[Entries on where items appear]
┄┄┄┄┄┄

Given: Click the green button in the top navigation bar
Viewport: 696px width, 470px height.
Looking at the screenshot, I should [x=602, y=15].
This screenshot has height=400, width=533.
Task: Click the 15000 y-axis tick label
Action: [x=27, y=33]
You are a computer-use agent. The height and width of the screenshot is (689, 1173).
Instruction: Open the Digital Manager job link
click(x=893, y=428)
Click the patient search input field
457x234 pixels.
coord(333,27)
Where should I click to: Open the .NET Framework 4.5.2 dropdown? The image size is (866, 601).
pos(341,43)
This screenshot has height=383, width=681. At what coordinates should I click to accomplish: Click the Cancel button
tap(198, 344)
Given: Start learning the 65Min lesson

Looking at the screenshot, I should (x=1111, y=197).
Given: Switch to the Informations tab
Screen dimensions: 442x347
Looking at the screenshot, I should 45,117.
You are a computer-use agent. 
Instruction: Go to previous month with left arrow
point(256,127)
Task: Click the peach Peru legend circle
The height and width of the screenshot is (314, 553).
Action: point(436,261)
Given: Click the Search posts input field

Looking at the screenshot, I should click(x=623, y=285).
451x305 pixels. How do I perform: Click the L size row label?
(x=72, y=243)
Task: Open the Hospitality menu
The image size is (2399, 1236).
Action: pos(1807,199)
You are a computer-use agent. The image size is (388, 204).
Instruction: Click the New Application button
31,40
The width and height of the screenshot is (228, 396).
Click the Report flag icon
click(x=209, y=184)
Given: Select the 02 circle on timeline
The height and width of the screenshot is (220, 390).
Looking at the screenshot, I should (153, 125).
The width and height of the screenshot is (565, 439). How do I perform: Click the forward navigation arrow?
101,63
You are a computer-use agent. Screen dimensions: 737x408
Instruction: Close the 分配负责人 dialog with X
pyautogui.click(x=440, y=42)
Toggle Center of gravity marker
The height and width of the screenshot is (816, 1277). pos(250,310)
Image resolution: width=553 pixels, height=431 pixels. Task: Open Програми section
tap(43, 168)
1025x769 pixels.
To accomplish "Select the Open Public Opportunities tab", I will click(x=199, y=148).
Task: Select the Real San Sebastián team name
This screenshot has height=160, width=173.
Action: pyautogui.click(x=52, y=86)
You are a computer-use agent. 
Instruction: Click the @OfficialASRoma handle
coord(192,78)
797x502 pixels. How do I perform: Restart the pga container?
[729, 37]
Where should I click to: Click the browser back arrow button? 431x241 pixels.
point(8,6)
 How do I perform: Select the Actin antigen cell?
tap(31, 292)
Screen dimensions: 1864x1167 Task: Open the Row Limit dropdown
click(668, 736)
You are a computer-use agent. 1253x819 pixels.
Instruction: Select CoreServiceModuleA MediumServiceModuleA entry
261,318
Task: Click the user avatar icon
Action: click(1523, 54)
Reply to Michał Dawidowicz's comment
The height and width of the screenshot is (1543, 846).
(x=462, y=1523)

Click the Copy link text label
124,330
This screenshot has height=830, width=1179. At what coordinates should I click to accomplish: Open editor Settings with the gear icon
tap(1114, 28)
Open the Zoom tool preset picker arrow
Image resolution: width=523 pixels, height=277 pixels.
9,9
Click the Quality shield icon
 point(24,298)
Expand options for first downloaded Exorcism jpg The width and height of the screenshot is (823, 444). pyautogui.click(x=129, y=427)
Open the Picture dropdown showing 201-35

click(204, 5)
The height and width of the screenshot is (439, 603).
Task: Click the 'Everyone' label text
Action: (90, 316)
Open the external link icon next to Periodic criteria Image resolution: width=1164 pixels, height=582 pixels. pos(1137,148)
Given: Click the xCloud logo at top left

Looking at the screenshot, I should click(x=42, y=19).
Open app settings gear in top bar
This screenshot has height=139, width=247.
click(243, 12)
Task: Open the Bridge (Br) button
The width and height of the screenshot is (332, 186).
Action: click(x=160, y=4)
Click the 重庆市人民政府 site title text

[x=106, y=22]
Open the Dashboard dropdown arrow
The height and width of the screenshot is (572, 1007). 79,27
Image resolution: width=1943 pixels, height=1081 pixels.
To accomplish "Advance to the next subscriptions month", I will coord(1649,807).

┄┄┄┄┄┄

Rewrite all of the data above, changing each "Given:" to "Goal:" and keeping everything else the same.

WORKED ANSWER -
Goal: Click the green button in the top navigation bar
Viewport: 696px width, 470px height.
Looking at the screenshot, I should [x=602, y=15].
This screenshot has height=400, width=533.
Task: Click the 15000 y-axis tick label
Action: [x=27, y=33]
You are a computer-use agent. The height and width of the screenshot is (689, 1173).
Instruction: Open the Digital Manager job link
click(x=893, y=428)
Click the patient search input field
457x234 pixels.
coord(333,27)
Where should I click to: Open the .NET Framework 4.5.2 dropdown? The image size is (866, 601).
pos(341,43)
This screenshot has height=383, width=681. At what coordinates should I click to accomplish: Click the Cancel button
tap(198, 344)
Goal: Start learning the 65Min lesson

Looking at the screenshot, I should (x=1111, y=197).
Goal: Switch to the Informations tab
Screen dimensions: 442x347
Looking at the screenshot, I should 45,117.
You are a computer-use agent. 
Instruction: Go to previous month with left arrow
point(256,127)
Task: Click the peach Peru legend circle
The height and width of the screenshot is (314, 553).
Action: point(436,261)
Goal: Click the Search posts input field

Looking at the screenshot, I should click(x=623, y=285).
451x305 pixels. How do I perform: Click the L size row label?
(x=72, y=243)
Task: Open the Hospitality menu
The image size is (2399, 1236).
Action: pos(1807,199)
You are a computer-use agent. The image size is (388, 204).
Instruction: Click the New Application button
31,40
The width and height of the screenshot is (228, 396).
Click the Report flag icon
click(x=209, y=184)
Goal: Select the 02 circle on timeline
The height and width of the screenshot is (220, 390).
Looking at the screenshot, I should (153, 125).
The width and height of the screenshot is (565, 439). How do I perform: Click the forward navigation arrow?
101,63
You are a computer-use agent. Screen dimensions: 737x408
Instruction: Close the 分配负责人 dialog with X
pyautogui.click(x=440, y=42)
Toggle Center of gravity marker
The height and width of the screenshot is (816, 1277). pos(250,310)
Image resolution: width=553 pixels, height=431 pixels. Task: Open Програми section
tap(43, 168)
1025x769 pixels.
To accomplish "Select the Open Public Opportunities tab", I will click(x=199, y=148).
Task: Select the Real San Sebastián team name
This screenshot has height=160, width=173.
Action: pyautogui.click(x=52, y=86)
You are a computer-use agent. 
Instruction: Click the @OfficialASRoma handle
coord(192,78)
797x502 pixels. How do I perform: Restart the pga container?
[729, 37]
Where should I click to: Click the browser back arrow button? 431x241 pixels.
point(8,6)
 How do I perform: Select the Actin antigen cell?
tap(31, 292)
Screen dimensions: 1864x1167 Task: Open the Row Limit dropdown
click(668, 736)
You are a computer-use agent. 1253x819 pixels.
Instruction: Select CoreServiceModuleA MediumServiceModuleA entry
261,318
Task: Click the user avatar icon
Action: click(1523, 54)
Reply to Michał Dawidowicz's comment
The height and width of the screenshot is (1543, 846).
(x=462, y=1523)

Click the Copy link text label
124,330
This screenshot has height=830, width=1179. At what coordinates should I click to accomplish: Open editor Settings with the gear icon
tap(1114, 28)
Open the Zoom tool preset picker arrow
Image resolution: width=523 pixels, height=277 pixels.
9,9
Click the Quality shield icon
 point(24,298)
Expand options for first downloaded Exorcism jpg The width and height of the screenshot is (823, 444). pyautogui.click(x=129, y=427)
Open the Picture dropdown showing 201-35

click(204, 5)
The height and width of the screenshot is (439, 603).
Task: Click the 'Everyone' label text
Action: (90, 316)
Open the external link icon next to Periodic criteria Image resolution: width=1164 pixels, height=582 pixels. pos(1137,148)
Goal: Click the xCloud logo at top left

Looking at the screenshot, I should click(x=42, y=19).
Open app settings gear in top bar
This screenshot has height=139, width=247.
click(243, 12)
Task: Open the Bridge (Br) button
The width and height of the screenshot is (332, 186).
Action: click(x=160, y=4)
Click the 重庆市人民政府 site title text

[x=106, y=22]
Open the Dashboard dropdown arrow
The height and width of the screenshot is (572, 1007). 79,27
Image resolution: width=1943 pixels, height=1081 pixels.
To accomplish "Advance to the next subscriptions month", I will coord(1649,807).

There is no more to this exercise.